| Problemas y tareas |
1. Reproduce literalmente el pasaje del fragmento sobre la migración senegalesa que va desde "Él y sus compañeros" hasta "redes de faenado.".
2. Indica en qué año se independizó Senegal de Francia, según el fragmento sobre la migración senegalesa.
======== Fragmento
Por contra, según datos estimatorios de la OIM, la cifra de personas senegaleses que se marcha a otros países se sitúa en torno al medio millón, siendo los principales destinos Gambia, Francia, Italia, Ghana o Mauritania. España, con menos de un 5% de receptores, no sale en la estadística de la organización.
“Las causas de la migración han sido similares en los últimos diez o quince años en Senegal: la pobreza, no la pobreza extrema, pero sí una falta de infraestructuras e información. Una falta de esperanza: sólo ven su futuro en Europa, con esa imagen que tienen de la Europa en la que encontrarán un trabajo y ganarán dinero. La imagen que ven en las series de televisión”, añade la responsable de la OIM.
Así lo corrobora Mohammed Fall, que dice –mientras agita las manos y sonríe–querer “saltar dentro en la televisión”.
A Awa Ndaye, de 31 años, las imágenes sobre Europa no le llegan por televisión, sino a través del teléfono, gracias a escuetas conversaciones con su marido. Él hace doce años que se marchó a trabajar a España, poco después de su boda. En principio se fue a Barcelona (como corrobora el hijo mayor de la familia, de 15 años), aunque a estas alturas, después de varias idas y venidas, no conocen muy bien su paradero.
“Al principio es duro, pero luego te acostumbras”, dice Awa, rodeada de sus hijos, en un pequeño patio interior castigado todo el día por el sol. Ella y su familia viven en una zona yerma y remota de Guédiawaye, por lo que las cabras y el menudeo no eran suficiente sustento para la familia.
“Todo lo que recibimos en ayuda al desarrollo de países como Francia, España, Alemania o Estados Unidos es menos importante que la aportación de los migrantes senegaleses para nuestra economía. Esta cifra está alrededor del billón de francos CFA al año”, sostiene el periodista especializado en economía Malick Ndaw. Al cambio, el billón de francos CFA se traduciría a algo más de 1.500 millones de euros, de una economía con un PIB cercano a los 15.000 millones.
“Todo ese dinero que es enviado aquí por los migrantes que están fuera no va al sector productivo sino al consumo cotidiano. Raramente, por no decir nunca, se usa ese dinero para crear industria, y por lo tanto empleo”, lamenta Ndaw.
En Senegal los principales sectores siguen siendo, tras los servicios, la pesca y la agricultura. Las exportaciones más notables del país se basan en combustibles y cereales, que acaban mayoritariamente en manos francesas. Senegal se independizó de Francia en 1960.
Las consecuencias que provoca el éxodo senegalés son muchas. Una de ellas, el país adolece de la marcha de jóvenes. Según datos de retornos voluntarios de la OIM, el año 2016 la mayoría de personas intervenidas por la organización tenía entre 19 y 33 años. Por ese motivo, instituciones como la misma OIM trabajan en planes individuales y de reintegración comunitaria para subsanar la diáspora.
La misma idea sobre la necesidad de retener a los jóvenes, la sostiene con vehemencia Abou Doussey, que capitanea a un grupo de pescadores en Dakar, en el puerto de Soumbédioune. “Yo mismo tengo un hermano que se fue, actualmente se encuentra en Granada, y también tengo amigos que han vuelto, porque no tenían trabajo. La gente que se va, cuando vuelve, no tiene nada que aportar, sólo fatiga”, mantiene, amargo, Abou.
Él y sus compañeros de la mar intentan sensibilizar a la gente de no tomar los cayucos para ir clandestinamente a Europa. “¿Para qué tomar un cayuco? Hay que intentar quedarse aquí y tener la idea clara que África la debemos desarrollar nosotros, la gente, sin la ayuda de nadie”, apunta el pescador, mientras sus compañeros atienden a cada una de las palabras y ralentizan el ritmo al que tejen las redes de faenado.
================
======== Datos para examinar
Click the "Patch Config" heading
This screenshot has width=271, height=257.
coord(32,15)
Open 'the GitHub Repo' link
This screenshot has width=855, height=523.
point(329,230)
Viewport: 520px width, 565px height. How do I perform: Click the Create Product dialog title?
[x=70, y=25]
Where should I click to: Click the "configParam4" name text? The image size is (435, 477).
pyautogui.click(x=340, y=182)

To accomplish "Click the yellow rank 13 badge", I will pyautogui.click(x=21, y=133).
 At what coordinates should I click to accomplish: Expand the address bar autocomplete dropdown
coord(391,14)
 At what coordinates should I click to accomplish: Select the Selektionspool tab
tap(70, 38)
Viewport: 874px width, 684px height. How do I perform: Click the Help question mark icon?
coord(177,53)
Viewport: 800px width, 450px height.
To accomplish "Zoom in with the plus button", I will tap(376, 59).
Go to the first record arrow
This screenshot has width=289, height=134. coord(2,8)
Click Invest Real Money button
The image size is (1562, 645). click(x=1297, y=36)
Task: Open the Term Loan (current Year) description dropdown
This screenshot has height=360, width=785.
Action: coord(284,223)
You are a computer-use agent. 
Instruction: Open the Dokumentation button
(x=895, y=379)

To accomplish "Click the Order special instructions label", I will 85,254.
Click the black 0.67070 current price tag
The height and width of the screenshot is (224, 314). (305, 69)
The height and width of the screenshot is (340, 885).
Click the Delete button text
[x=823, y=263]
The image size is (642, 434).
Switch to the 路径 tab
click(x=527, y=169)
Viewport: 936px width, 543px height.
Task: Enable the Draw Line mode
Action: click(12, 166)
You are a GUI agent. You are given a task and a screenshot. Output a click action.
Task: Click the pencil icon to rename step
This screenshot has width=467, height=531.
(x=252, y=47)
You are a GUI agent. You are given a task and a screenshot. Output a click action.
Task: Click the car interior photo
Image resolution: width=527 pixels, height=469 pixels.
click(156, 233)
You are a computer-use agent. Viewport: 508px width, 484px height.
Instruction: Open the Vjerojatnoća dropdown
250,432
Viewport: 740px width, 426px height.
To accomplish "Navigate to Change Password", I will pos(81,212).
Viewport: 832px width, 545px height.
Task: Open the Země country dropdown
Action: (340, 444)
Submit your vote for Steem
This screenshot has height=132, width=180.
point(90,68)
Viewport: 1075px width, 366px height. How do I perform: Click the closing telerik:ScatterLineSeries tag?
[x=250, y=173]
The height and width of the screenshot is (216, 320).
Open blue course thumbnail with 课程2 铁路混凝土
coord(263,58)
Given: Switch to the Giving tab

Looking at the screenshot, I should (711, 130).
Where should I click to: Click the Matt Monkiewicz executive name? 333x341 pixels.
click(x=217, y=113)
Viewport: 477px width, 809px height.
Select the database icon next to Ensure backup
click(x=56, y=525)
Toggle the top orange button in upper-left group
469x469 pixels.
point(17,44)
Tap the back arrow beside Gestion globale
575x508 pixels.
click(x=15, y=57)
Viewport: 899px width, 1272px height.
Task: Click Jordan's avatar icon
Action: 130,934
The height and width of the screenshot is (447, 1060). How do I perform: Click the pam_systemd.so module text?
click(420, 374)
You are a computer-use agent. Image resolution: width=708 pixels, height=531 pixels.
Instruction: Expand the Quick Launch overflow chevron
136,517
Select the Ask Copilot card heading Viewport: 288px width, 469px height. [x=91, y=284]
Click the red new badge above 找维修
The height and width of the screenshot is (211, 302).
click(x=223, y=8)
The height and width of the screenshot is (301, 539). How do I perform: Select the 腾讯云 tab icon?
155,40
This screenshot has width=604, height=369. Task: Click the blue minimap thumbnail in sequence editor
================
| Respuestas escritas |
1.
Él y sus compañeros de la mar intentan sensibilizar a la gente de no tomar los cayucos para ir clandestinamente a Europa. “¿Para qué tomar un cayuco? Hay que intentar quedarse aquí y tener la idea clara que África la debemos desarrollar nosotros, la gente, sin la ayuda de nadie”, apunta el pescador, mientras sus compañeros atienden a cada una de las palabras y ralentizan el ritmo al que tejen las redes de faenado.

2. En 1960.